Beyond observability
No other platform offers automated error diagnosis with a 154-code taxonomy and fix generation across 7 fix types. While competitors stop at showing you the error, Risicare diagnoses why it happened and generates a fix recommendation.
Overview
The healing pipeline follows the DoVer methodology (Diagnosis via Observation of Verification):
- Generate Hypotheses - Create testable hypotheses about fixes
- Validate Statistically (built, never exercised) - Test fixes with A/B testing
- Deploy Safely (built, never exercised) - Canary release with automatic rollback
Hypothesis Testing
DoVer methodology for fix validation
Fix Types
7 types of automatic fixes
Overview
How self-healing works
Fix Types
Risicare can generate 7 types of fixes:
| Type | What It Does | Example |
|---|---|---|
| Prompt | Modify system prompt or add few-shot examples | Add clarifying instructions |
| Parameter | Adjust LLM parameters | Lower temperature, increase max_tokens |
| Tool | Fix tool configuration | Add timeout, fix validation |
| Retry | Add retry logic | Exponential backoff on transient errors |
| Fallback | Use alternative model/strategy | Fall back to gpt-4o-mini on timeout |
| Guard | Add input/output validation | JSON schema validation |
| Routing | Change agent delegation | Route to different specialist agent |
Fix Configuration
Fixes are JSON configurations, not code:
{
"fix_id": "fix-abc123",
"fix_type": "retry",
"config": {
"max_retries": 3,
"initial_delay_ms": 1000,
"exponential_base": 2.0,
"max_delay_ms": 30000,
"jitter": true,
"retry_on": ["TimeoutError"]
},
"rollback_strategy": {
"type": "immediate",
"trigger": "error_rate > 0.1"
}
}No Code Injection
Fixes are declarative configurations applied by the SDK at runtime. Risicare never injects code into your system.
Hypothesis Testing
Before deployment, fixes are validated through hypothesis testing:
Generate Hypotheses
Diagnosis: TOOL.EXECUTION.TIMEOUT on weather_api
Hypothesis 1: Adding retry with backoff will reduce timeout errors
Prior probability: 0.75 (based on similar patterns)

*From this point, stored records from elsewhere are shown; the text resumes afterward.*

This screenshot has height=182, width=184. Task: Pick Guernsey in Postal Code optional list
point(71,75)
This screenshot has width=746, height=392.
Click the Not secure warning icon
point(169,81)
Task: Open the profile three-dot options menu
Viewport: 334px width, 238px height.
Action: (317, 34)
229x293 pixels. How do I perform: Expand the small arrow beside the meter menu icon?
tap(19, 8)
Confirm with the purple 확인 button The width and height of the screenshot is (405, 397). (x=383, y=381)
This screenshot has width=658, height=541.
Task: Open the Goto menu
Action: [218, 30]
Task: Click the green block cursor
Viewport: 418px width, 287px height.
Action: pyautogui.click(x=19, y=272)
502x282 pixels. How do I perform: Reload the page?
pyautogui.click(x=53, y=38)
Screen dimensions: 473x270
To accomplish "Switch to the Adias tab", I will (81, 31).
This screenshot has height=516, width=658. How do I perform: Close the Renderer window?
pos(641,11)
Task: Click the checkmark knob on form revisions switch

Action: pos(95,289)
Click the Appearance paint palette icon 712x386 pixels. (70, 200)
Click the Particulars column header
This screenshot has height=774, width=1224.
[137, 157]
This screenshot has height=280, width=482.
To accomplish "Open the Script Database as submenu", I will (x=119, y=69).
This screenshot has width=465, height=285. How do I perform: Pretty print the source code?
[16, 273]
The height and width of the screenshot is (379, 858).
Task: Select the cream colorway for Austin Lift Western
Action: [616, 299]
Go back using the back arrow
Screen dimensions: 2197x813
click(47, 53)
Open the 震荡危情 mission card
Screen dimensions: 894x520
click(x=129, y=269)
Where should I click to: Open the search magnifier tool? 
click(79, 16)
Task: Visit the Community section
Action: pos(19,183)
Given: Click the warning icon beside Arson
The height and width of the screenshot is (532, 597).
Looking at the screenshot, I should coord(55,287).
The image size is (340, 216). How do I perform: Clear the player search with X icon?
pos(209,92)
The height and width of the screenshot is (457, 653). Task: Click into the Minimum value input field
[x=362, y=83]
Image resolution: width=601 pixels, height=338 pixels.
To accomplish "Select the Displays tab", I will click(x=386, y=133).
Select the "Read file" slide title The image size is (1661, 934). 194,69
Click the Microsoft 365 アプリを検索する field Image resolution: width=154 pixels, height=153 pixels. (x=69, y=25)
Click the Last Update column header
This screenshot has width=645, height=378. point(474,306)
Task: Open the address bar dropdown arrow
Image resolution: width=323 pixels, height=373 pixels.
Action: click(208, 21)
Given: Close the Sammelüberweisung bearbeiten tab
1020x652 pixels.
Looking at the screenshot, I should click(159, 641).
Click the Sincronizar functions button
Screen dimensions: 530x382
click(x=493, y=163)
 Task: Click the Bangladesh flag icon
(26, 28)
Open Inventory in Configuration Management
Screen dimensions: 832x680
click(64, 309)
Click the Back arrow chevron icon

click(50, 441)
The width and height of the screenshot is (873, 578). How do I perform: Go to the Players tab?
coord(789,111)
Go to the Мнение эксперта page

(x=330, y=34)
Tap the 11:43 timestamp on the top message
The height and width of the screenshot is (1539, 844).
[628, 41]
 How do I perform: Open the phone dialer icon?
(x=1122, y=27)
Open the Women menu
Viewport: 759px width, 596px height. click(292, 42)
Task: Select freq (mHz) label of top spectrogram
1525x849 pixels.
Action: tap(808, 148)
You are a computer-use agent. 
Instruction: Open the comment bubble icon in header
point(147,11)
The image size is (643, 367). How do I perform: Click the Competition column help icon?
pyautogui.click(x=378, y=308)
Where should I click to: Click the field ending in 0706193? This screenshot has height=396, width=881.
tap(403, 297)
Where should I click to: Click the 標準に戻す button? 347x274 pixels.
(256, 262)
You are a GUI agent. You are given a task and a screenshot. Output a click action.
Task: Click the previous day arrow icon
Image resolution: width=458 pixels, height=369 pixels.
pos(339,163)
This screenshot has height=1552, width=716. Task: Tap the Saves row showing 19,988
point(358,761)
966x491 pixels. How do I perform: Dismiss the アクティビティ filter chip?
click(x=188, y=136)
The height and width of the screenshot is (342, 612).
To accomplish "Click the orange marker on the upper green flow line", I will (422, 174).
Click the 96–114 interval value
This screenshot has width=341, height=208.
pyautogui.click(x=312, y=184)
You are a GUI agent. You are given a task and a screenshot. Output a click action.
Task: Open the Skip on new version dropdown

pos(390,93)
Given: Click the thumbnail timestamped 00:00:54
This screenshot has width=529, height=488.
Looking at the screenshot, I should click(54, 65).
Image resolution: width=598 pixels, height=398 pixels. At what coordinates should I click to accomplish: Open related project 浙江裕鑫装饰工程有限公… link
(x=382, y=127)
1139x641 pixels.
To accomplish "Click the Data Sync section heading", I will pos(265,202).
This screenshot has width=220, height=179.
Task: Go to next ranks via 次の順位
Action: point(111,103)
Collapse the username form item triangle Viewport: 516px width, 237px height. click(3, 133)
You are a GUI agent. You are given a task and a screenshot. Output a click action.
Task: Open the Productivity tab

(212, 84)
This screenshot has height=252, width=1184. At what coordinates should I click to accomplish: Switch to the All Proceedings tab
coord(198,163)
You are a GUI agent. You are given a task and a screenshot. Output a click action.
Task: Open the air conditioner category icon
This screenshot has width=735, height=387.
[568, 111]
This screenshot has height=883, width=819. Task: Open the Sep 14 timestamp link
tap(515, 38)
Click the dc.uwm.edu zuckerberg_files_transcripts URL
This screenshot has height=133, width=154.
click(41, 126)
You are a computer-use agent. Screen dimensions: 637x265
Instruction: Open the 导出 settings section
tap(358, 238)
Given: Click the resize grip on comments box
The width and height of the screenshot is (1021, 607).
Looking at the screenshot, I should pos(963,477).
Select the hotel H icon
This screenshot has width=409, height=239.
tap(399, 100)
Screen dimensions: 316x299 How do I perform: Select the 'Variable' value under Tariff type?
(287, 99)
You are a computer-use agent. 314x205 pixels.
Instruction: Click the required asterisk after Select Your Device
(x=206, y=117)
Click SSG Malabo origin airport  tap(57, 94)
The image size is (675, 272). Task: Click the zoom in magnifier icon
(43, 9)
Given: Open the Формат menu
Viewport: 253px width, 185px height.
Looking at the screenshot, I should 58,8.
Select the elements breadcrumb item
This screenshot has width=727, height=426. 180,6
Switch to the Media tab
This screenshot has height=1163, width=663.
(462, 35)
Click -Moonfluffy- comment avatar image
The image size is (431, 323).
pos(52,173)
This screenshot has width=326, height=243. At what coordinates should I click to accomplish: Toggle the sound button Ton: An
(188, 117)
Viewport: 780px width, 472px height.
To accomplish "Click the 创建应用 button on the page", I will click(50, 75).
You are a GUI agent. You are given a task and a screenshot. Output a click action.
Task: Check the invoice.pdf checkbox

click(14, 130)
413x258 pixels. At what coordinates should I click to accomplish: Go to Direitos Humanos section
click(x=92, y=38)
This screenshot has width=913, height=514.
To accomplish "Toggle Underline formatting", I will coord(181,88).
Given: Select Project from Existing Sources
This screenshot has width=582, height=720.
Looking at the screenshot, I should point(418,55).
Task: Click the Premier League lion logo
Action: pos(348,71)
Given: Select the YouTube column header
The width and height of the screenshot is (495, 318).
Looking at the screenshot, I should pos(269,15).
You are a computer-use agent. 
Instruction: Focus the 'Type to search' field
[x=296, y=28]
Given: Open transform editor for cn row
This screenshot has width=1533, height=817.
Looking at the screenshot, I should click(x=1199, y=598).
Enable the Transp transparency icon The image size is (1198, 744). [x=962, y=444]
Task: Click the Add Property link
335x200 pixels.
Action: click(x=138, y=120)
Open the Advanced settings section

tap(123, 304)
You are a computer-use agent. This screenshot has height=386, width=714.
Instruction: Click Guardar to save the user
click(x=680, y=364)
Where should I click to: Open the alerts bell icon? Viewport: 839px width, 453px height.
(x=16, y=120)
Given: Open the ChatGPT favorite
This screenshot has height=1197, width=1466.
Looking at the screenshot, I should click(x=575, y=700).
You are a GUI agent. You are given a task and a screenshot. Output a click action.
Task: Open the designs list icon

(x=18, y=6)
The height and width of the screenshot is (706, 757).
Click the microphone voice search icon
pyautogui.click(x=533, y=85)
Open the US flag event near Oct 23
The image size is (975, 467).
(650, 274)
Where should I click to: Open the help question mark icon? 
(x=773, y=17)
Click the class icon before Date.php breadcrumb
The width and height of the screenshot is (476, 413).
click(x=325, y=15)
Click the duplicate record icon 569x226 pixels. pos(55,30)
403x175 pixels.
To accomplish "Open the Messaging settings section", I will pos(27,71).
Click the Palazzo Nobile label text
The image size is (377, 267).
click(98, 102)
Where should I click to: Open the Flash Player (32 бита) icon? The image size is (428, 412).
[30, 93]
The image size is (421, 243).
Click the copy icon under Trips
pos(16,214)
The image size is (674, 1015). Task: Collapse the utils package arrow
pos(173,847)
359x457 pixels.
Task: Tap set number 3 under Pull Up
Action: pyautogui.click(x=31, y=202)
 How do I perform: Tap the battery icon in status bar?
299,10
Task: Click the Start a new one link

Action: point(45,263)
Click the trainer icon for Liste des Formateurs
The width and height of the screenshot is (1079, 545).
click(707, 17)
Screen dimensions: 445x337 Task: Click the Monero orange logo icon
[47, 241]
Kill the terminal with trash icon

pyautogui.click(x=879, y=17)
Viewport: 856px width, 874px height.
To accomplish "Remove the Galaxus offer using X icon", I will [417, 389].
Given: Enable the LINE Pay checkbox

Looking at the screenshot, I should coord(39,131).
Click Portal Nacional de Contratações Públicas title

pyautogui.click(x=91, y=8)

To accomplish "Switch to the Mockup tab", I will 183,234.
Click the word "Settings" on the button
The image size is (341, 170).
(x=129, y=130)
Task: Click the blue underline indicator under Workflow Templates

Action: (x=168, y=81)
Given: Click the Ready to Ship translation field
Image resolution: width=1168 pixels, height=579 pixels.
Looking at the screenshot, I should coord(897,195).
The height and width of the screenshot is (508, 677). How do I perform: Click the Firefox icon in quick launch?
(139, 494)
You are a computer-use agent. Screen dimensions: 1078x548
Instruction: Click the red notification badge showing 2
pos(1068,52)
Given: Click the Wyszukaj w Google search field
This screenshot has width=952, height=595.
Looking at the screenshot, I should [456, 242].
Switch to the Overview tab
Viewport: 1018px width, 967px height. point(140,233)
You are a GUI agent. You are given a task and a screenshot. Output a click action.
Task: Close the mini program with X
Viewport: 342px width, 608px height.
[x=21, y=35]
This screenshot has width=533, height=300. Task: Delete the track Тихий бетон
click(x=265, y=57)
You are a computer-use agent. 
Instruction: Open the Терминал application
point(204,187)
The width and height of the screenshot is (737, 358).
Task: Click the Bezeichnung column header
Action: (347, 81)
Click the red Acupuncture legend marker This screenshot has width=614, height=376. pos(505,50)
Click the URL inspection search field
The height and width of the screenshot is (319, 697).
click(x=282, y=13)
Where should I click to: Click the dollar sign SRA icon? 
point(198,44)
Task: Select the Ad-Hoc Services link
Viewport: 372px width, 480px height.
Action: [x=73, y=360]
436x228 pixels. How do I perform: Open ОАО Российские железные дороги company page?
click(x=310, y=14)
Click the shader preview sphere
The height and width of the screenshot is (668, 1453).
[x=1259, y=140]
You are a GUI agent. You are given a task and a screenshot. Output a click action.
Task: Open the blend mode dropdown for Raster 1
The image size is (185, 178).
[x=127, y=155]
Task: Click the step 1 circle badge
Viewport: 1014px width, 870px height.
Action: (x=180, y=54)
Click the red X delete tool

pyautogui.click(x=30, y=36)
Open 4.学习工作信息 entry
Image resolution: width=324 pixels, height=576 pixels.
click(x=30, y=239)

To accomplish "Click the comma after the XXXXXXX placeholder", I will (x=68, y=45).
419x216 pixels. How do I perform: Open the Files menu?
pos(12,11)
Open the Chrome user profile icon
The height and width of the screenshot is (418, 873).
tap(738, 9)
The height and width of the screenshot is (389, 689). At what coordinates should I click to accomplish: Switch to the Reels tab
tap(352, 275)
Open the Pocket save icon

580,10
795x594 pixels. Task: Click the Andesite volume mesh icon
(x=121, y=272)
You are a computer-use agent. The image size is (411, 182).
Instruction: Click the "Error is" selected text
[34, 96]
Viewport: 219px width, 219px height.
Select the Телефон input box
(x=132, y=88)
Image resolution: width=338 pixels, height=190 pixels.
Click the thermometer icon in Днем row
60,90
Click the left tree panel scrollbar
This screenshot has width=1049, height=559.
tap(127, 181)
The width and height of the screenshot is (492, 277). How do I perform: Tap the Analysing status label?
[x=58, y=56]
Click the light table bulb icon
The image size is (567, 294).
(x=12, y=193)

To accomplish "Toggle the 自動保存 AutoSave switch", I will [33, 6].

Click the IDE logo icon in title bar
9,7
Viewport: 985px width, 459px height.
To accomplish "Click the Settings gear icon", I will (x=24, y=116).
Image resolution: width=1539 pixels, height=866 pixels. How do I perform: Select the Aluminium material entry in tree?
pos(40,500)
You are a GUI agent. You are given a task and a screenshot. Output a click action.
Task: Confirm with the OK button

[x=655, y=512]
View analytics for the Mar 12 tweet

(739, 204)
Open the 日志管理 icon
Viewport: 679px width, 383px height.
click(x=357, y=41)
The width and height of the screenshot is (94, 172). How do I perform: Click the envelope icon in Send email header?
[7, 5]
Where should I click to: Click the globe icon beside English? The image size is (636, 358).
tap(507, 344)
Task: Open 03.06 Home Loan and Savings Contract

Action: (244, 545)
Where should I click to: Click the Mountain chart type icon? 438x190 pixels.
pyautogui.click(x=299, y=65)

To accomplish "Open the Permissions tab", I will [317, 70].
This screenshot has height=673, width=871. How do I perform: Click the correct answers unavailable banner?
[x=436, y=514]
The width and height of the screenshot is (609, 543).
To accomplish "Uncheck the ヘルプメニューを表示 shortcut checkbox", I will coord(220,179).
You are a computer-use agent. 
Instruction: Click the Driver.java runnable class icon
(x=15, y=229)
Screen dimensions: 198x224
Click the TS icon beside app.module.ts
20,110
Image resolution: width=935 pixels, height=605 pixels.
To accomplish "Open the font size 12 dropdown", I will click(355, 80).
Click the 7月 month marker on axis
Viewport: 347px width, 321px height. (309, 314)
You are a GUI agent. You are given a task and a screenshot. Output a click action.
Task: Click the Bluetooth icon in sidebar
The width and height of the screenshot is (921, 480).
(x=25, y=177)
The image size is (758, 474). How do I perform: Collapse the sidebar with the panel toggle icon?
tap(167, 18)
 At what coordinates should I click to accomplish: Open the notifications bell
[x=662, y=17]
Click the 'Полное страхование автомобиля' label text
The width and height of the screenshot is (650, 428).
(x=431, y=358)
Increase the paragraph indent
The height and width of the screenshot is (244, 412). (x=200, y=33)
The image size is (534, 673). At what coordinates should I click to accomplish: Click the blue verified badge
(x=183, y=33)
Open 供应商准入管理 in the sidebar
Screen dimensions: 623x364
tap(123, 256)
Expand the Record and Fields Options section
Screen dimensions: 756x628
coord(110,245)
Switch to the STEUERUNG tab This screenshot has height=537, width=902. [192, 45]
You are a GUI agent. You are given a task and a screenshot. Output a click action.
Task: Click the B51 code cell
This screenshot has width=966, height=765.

Hypothesis 2: Increasing timeout to 60s will reduce errors
Prior probability: 0.60
Hypothesis 3: Adding fallback to cached data will maintain uptime
Prior probability: 0.55
Statistical Validation
Each hypothesis is tested with:
- Sample size calculation for statistical power (0.8)
- Two-proportion z-test for significance (p < 0.05)
- Bayesian updates to posterior probability
- O'Brien-Fleming boundaries for early stopping
Test Results:
Baseline error rate: 12.3%
Treatment error rate: 2.1%
Effect size (Cohen's h): 0.38
P-value: 0.0023 ✓
Decision: Hypothesis VALIDATED
Deployment Pipeline
Fix Created
↓
┌─────────────────┐
│ Canary (5%) │ Minimum 100 samples
│ │ Monitor error rate
└─────────────────┘
↓ (if passing)
┌─────────────────┐
│ Ramp (25%) │ Statistical A/B test
│ │ O'Brien-Fleming boundaries
└─────────────────┘
↓ (if winning)
┌─────────────────┐
│ Ramp (50%) │ Continue testing
│ │
└─────────────────┘
↓ (if winning)
┌─────────────────┐
│ Graduate (100%) │ Hold for 24 hours
│ │ Mark as graduated
└─────────────────┘
Automatic Rollback
Fixes are automatically rolled back if:
- Error rate increases >10% vs baseline
- P99 latency exceeds 2x baseline
- Manual rollback triggered
Rollback latency target: under 500ms (Redis routing update)
Fix Runtime
The SDK includes a fix runtime that:
- Loads fixes from the API on startup
- Caches locally with periodic refresh
- Routes requests based on A/B assignment
- Applies fixes at LLM call time
# The SDK starts the Fix Runtime on init(). It has no fixes to apply until you
# promote one: /api/v1/fixes/active returns an empty list while every fix is
# still in `draft`. The call below is unaffected by any fix.
import risicare
risicare.init()
response = client.chat.completions.create(...)Knowledge Base (planned)
A future knowledge base (stage 6, not yet implemented) is designed to store successful fixes so similar errors can reuse a known remedy instead of regenerating one:
- Error patterns and fix templates keyed by error code
- Cross-customer learning (federated, no raw data)
This stage is not built — there is no fix-template or pattern store in production today, and every fix is generated fresh from templates + LLM fallback (see Diagnose → Pipeline).